On almost every page, you'll come across something noteworthy. Yes, as some have pointed out, there are a few words in each poem that require the use of a dictionary (or an alchemist's manual). But among the phrases that are immediately comprehensible, most stand out as having cogency and power. An example: In "The Call Across the Valley of Not-Knowing," a love poem interlaced with a primal urgency, Kinnell writes of the gaze of love, "I think I might have closed my eyes, and moved / from then on like the born blind, / their faces / gone into heaven already." Not only is the metaphor apt in this verse, describing the bliss of amorous attachment, but it illustrates the otherworldly tone that permeates the book.

Perhaps the most representative line in The Book of Nightmares is this one, from "The Dead Shall Be Raised Incorruptible": "holding my head up with both hands I ran." Here we have the scream of a soul condemned to hell for simply being born, and just beginning to realize the extent of eternity. What is, in most of us, a fleeting feeling, and one to be avoided at all costs, in this book is extended into a minute study of darkness. Kinnell performs, as a colleague put it to me, as an autopsy surgeon dissecting the details of life. The effect is chilling.

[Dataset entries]
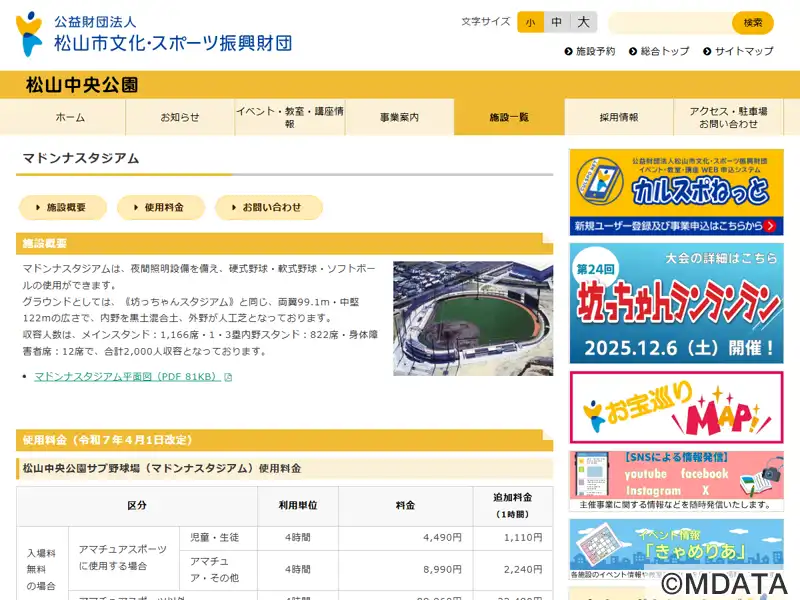The image size is (800, 600).
Task: Select the ホーム menu tab
Action: click(70, 117)
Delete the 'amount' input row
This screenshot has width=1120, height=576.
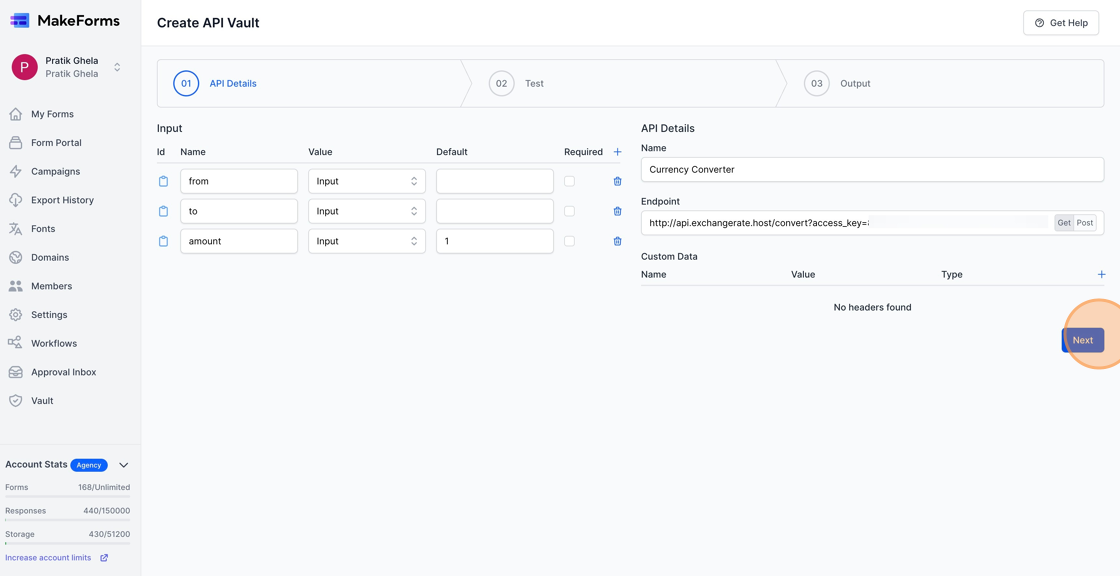[617, 241]

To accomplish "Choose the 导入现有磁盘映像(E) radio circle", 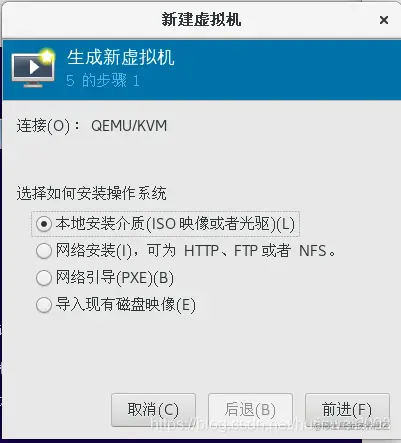I will tap(44, 305).
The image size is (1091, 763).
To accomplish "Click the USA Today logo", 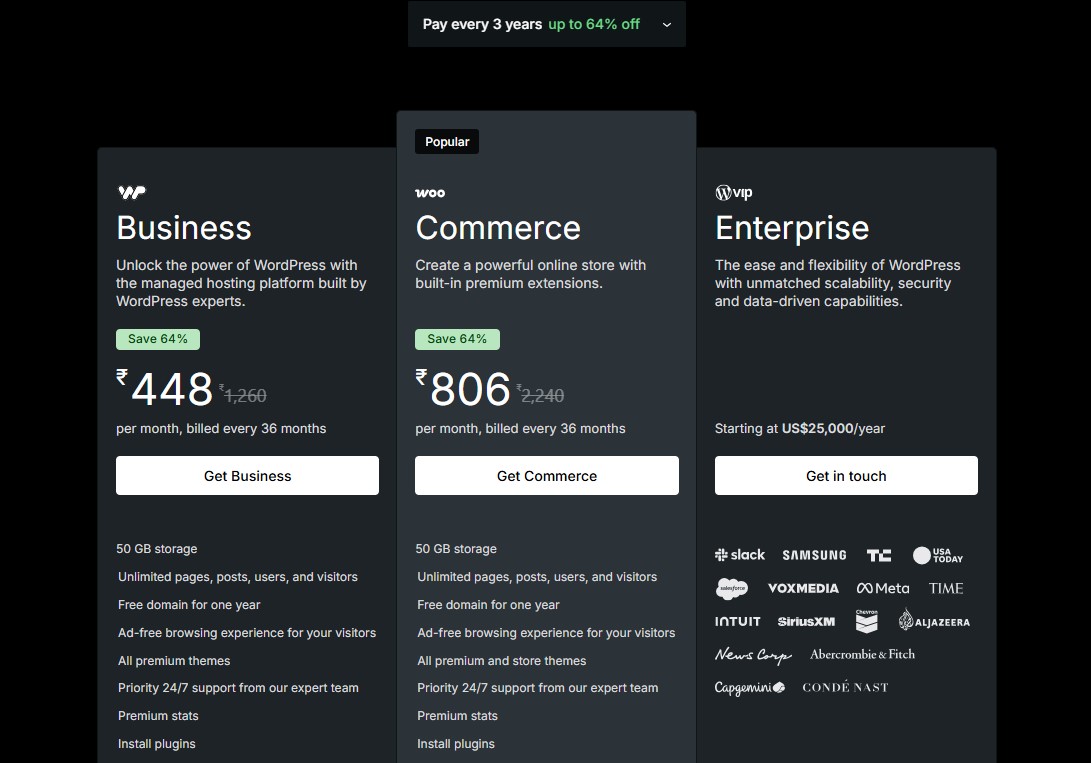I will coord(937,554).
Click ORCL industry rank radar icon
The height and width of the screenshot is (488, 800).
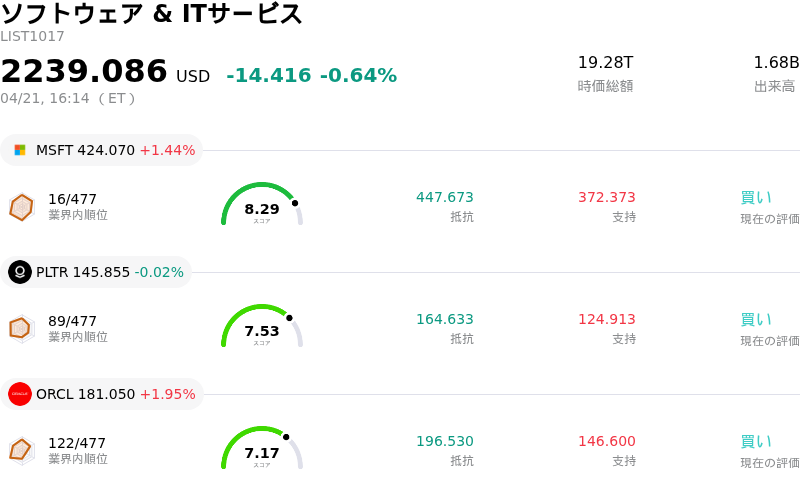click(x=21, y=450)
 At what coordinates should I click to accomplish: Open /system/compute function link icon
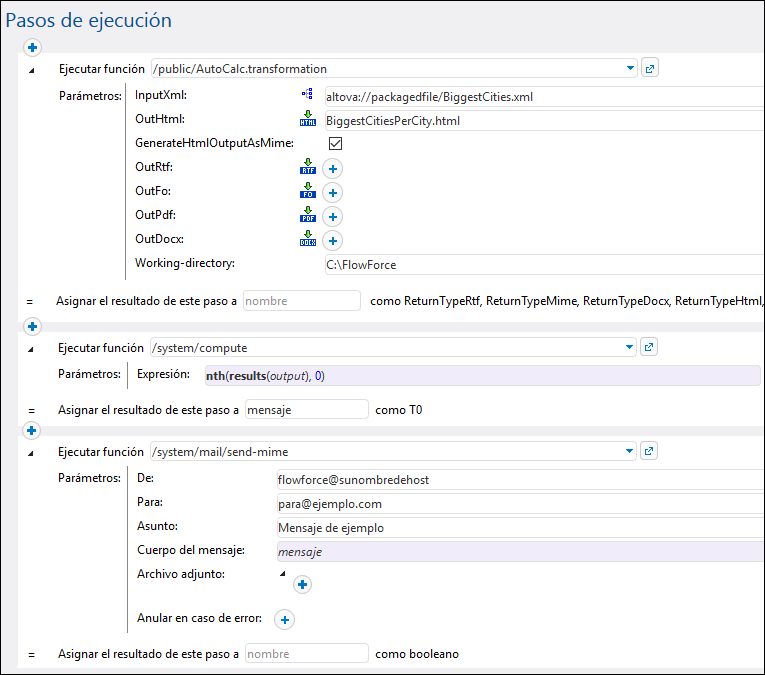[x=650, y=347]
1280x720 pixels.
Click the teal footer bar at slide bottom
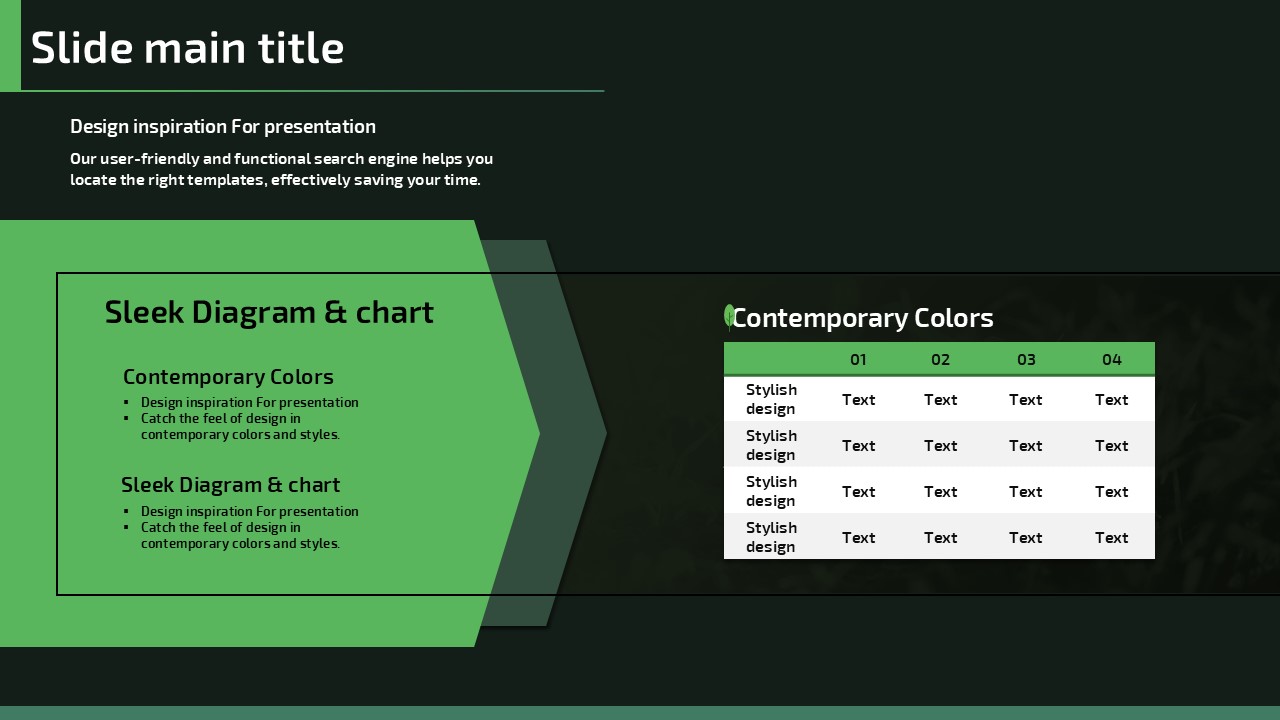coord(640,712)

> [TASK]: Pick up the review of The Book of Nightmares at the top of the page and continue it from its last sentence.

> [RESULT FOR THIS EXERCISE]:
Disparate claims have been made regarding the earthly subject matter of Kinnell's poems, but to me, whether the impetus happens to be the poet's children, the war that was on in Viet Nam, or the literal moldering bones of dead lovers being eaten by demons, the poems speak in a language of base urges and lofty desires. The verses leap from details like a woman's pregnant belly in the firelight to unspoken and unspeakable fears, the nightmares of the book's title.

I hesitate to describe any work of literature as `timeless,' but if I were allowed one use of the term this year, it would be for this book. In the decades since its publication, much has changed. We now have the world at our fingertips. Communism and the Iron Curtain have fallen. It's now normal to rely on prescription drugs for one's well-being, even at a young age. But what's the same is this: We still dream. As Kinnell's work reminds us, that also means that we still wake up, sometimes from places so dark as to shake us to our souls. For a poet to document these places, as he has done here, is, in a word, remarkable.